WOAH WOAH WOAH&#8230;Settle down now! I have kept it shut for long enough. For your information, I happen to know FSCPD902 and she is in incredible shape; in fact, I am willing to bet that she is in better shape than you, both mentally and physically. *(She completed the 16 week SSPO Academy, which we all know is much more physically demanding than any municipal academy&#8230;and she was the recipient of her academy class Physical Fitness Award.)* Furthermore, she and I have discussed this topic at length outside of this b*tch fest, and she and I have the same opinion, if you get in shape for it, you can pass it; the test should not be made easier. The problem that she saw here is that this forum quickly turned to bashing women - now, I am the LEAST FEMINIST person you could ever know - but there are a lot of women out there that DID work hard to pass this test&#8230;and you all should show respect for those that did, rather than stating that women "don't take it seriously" or that they should climb over a moonwalk and call it a day. And Housing Cop, as for your erroneous assumptions, maybe YOUR FAT GIRLFRIEND would be interested.

Not all women think that the test should be made easier&#8230;just the ones that shouldn't be cops.


----------



## bbelichick

LKat20 said:


> rather than stating that women "don't take it seriously"


If 8% of women pass it and 60+% of men, I would think that a safe assumption is that MOST women don't take it seriously.

The only other theory is that women just can't physically do the test, which I am sure is BS.


----------



## fscpd907

*I'd definitely wouldn't want you for back up in a fight situation. You're only good for screaming into your mic for help while your partner chases the criminal and possibly gets his ass whooped. You're probably more of a liability to your partner than anything else. Not only does he have to protect his gun from being stripped from his holster, he has to keep an eye out so you don't lose yours in the struggle as well.*

Not only did she (fscpd902) receive the Physical Fitness Award but she also broke numerous long standing SSPO P/T records while attending Camp New Braintree.


----------



## ShakeEmDOwn016

LKAT, 

You make a generalization that "WE ALL KNOW" that the SSPO is "more physically demanding" than any MPOC. 

My question is to you ... Have you been a recruit in one or the other ?


Overall, I think the discussion about this topic has gotten a little bit out of hand.


----------



## dcs2244

ShakeEmDOwn016 said:


> LKAT,
> 
> You make a generalization that "WE ALL KNOW" that the SSPO is "more physically demanding" than any MPOC.


I think LKat20 was being facetious. It was HUMOR. At least that's the way I took it. We can all talk about how "hard" our academies were, but it is of no moment: those who passed are on the job, and those that didn't are "carrying hod".

Relax...I think we all agree that "can't" means "won't"...and for those person's that really "can't"...they do not belong on the job, regardless "race, creed, blah...blah...blah...".


----------



## LKat20

Ok...to set the record straight...I have not been to either academy...BUT...I know people that have been to both and they have told me that the SSPO Academy is more difficult physically. If someone is offended by this...I apologize. My only point was that FSCPD902 is a very fit person and has completed a very difficult academy where she even won awards for her physical fitness. 
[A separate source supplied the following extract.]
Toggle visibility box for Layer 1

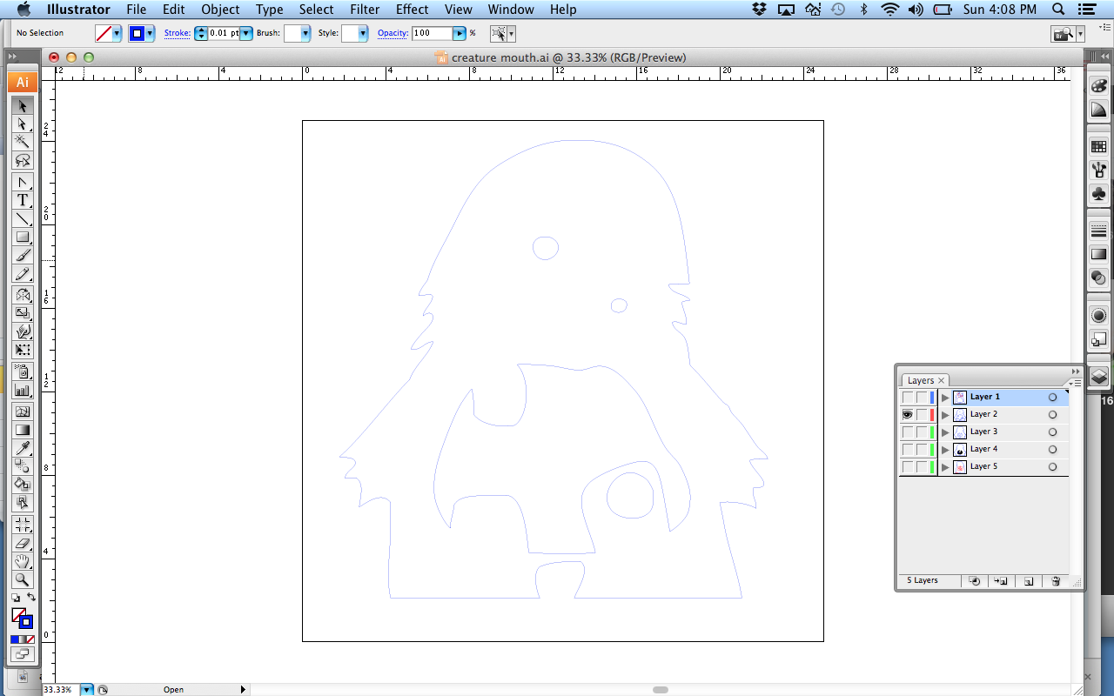908,398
And just in case no one else has noticed...we all agree here: The test should not be made easier and those people who train for it will pass, while those that don't won't pass. Is there really anything else to say?


----------



## dcs2244

No there isn't anything more to say...except that perhaps you should experience the academy first hand before you post a "difficulty" assessment...your information amounts to hearsay... everybody went to the most difficult academy...and they are all cops...so in my opinion, everyone can stop the "mine's-better-than-yours, I've-won-more-awards-and-broken-more-records-than-you" bull hockey.

FSCPD902 had the humility to not self promote...and is worthy of respect for that. We have devolved into a sewer of "male chauvinists" versus "feminazis". There is no reason for this other than misunderstanding through miscommunication

We are the police. No more, no less. If a citizen can do the job...fine. If not, I do not want them around me. The subject of the article believes she should not be disqualified because she did great on all other aspects of the screening process. Well, police work is brutal and dangerous. If a citizen cannot hack the basics...how will they fare in "real life" where things are way more unpredictable? "Do or Do Not...there is no try..." Yoda (or words to that effect.).


----------



## Guest

LKat20 said:


> Ok...to set the record straight...I have not been to either academy...BUT...I know people that have been to both and they have told me that the SSPO Academy is more difficult physically.


That's way too broad of a generalization, since there are so many municipal academies, all with different ways of doing things. Unless your friends have been to every municipal academy there is, they can't make that comparison.


----------



## Bravo2-7

LKat20 said:


> And just in case no one else has noticed...we all agree here: The test should not be made easier and those people who train for it will pass, while those that don't won't pass. Is there really anything else to say?


And that my friends.....sums all our points up nicely.


----------



## HousingCop

FSCPD,

I wish you luck next week at your PAT test. From what others have said, you are in fine physical condition and mental condition as well. I on the other hand may be considered damaged goods in the latter but that's a subject for another thread. 

Others in here like to think that their academy was more physically or mentally challenging than another and I agree. Some are easier than others. From what I hear the old U-Mass MCJTC was a cake walk compared to the MBTA academy horror stories I have heard. This may be so but unless we've attended them all, it's all hearsey and embelishment. 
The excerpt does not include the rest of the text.